La pulsera de plata
Cuento del escritor argentino Enrique Arenz
No tuve ningún presentimiento, ningún temor, ni la más leve inquietud. Al contrario, me sentí muy feliz cuando Martín me llamó por teléfono para invitarme a cenar en su casa. Su madre no terminaba de aceptarme, pero ese día, seguramente para complacer a su hijo, había decidido cambiar de actitud y cocinar para mí.

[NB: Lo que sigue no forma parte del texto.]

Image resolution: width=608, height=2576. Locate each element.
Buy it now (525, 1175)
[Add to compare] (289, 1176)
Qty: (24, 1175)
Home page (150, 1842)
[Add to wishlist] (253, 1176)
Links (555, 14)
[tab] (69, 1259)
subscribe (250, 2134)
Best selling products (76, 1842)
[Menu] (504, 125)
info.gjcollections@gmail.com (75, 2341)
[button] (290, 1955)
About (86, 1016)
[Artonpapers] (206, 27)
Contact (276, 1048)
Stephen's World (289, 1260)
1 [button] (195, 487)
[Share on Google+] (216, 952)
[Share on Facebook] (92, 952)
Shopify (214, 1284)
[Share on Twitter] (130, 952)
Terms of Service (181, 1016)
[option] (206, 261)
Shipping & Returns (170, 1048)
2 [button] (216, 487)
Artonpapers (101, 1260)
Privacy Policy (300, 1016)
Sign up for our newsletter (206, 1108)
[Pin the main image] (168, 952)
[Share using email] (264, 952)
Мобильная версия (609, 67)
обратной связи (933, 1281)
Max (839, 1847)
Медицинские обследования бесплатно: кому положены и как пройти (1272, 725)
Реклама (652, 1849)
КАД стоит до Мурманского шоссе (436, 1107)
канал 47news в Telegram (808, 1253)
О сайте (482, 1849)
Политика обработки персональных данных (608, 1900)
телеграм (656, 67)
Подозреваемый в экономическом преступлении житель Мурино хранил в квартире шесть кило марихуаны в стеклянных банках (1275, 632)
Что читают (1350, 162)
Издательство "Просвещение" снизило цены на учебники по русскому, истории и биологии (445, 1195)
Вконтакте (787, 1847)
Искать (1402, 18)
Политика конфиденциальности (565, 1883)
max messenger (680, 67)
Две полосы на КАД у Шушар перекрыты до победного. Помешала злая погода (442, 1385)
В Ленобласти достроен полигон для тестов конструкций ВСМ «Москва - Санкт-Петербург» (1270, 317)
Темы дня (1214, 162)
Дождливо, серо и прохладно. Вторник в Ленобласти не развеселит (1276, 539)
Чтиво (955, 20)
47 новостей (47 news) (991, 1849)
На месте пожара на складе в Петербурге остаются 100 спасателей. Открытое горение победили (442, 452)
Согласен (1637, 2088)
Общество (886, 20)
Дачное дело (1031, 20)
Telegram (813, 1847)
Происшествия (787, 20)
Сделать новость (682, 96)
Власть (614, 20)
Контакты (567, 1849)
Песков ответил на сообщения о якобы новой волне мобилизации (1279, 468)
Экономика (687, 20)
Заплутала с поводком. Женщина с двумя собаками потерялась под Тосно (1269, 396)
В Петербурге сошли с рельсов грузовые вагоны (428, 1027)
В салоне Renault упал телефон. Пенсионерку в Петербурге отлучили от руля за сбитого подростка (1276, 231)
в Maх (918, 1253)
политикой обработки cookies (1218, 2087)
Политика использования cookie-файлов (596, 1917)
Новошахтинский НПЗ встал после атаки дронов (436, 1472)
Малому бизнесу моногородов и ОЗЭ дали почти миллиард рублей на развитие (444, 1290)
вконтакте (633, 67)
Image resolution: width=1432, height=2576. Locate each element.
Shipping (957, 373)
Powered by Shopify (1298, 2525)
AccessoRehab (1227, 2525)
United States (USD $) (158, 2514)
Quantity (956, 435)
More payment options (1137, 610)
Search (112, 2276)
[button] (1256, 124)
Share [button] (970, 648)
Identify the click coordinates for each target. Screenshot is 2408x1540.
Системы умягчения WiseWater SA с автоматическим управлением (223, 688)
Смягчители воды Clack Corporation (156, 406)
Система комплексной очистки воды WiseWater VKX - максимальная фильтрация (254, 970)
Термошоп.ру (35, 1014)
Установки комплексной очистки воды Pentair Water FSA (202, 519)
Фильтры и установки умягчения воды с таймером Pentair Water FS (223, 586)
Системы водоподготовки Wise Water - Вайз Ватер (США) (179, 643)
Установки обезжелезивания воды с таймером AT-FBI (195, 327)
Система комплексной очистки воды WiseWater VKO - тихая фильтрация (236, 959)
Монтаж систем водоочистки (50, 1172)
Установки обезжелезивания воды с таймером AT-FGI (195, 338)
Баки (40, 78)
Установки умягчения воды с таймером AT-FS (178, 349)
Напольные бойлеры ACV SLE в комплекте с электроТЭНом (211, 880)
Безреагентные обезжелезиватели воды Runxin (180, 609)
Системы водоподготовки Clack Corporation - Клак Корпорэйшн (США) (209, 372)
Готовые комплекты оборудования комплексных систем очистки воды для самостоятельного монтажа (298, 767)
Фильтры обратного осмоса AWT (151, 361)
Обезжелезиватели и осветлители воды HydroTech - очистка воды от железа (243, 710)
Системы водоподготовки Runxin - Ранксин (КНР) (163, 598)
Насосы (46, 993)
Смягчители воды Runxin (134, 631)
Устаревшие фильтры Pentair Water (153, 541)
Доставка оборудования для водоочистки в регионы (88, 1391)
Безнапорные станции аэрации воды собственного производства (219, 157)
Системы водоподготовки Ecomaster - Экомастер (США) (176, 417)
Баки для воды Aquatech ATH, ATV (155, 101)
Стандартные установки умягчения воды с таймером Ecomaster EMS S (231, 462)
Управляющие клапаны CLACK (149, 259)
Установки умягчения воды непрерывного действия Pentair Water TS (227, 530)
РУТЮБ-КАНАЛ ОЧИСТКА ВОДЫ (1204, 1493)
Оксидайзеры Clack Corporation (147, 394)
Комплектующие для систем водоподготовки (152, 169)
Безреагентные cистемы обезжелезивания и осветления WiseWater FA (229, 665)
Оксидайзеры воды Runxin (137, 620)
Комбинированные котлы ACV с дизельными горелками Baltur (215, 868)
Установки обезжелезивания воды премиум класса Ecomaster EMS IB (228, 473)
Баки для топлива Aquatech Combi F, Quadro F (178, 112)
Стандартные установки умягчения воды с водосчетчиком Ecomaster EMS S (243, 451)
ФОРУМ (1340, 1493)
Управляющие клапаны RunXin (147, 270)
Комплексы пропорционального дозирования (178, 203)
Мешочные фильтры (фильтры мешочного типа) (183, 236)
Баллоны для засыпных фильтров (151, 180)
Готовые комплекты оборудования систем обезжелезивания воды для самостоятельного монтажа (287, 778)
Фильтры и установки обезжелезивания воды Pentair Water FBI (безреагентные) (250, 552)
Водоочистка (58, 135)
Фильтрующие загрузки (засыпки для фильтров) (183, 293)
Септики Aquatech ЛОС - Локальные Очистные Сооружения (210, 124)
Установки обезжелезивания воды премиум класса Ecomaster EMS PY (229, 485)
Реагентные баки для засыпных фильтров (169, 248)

Cuando esa noche llegué a su departamento no fue Martín quien salió a recibirme. La puerta se abrió con desacostumbrada brusquedad y apareció frente a mí la sonriente y atlética imagen de Orestes. Esa inesperada presencia me sobresaltó y me provocó la primera sensación ingrata de la noche.
Tal vez yo estaba ese día predispuesto a ver las cosas torcidas, pues de otra manera no me habría fastidiado tanto encontrarme con ese antiguo amigo de Martín, quien, según él mismo se apresuró a explicarme, había pasado por allí de visita, como solía hacerlo de tarde en tarde, y Martín había insistido en que se quedara a cenar con nosotros.
¿Qué puede haber de malo en ese espontáneo y civilizado gesto de hospitalidad? Nunca antes me habían molestado las frecuentes visitas de Orestes a la casa de Martín, pues sabía que ambos eran como hermanos desde muy jóvenes.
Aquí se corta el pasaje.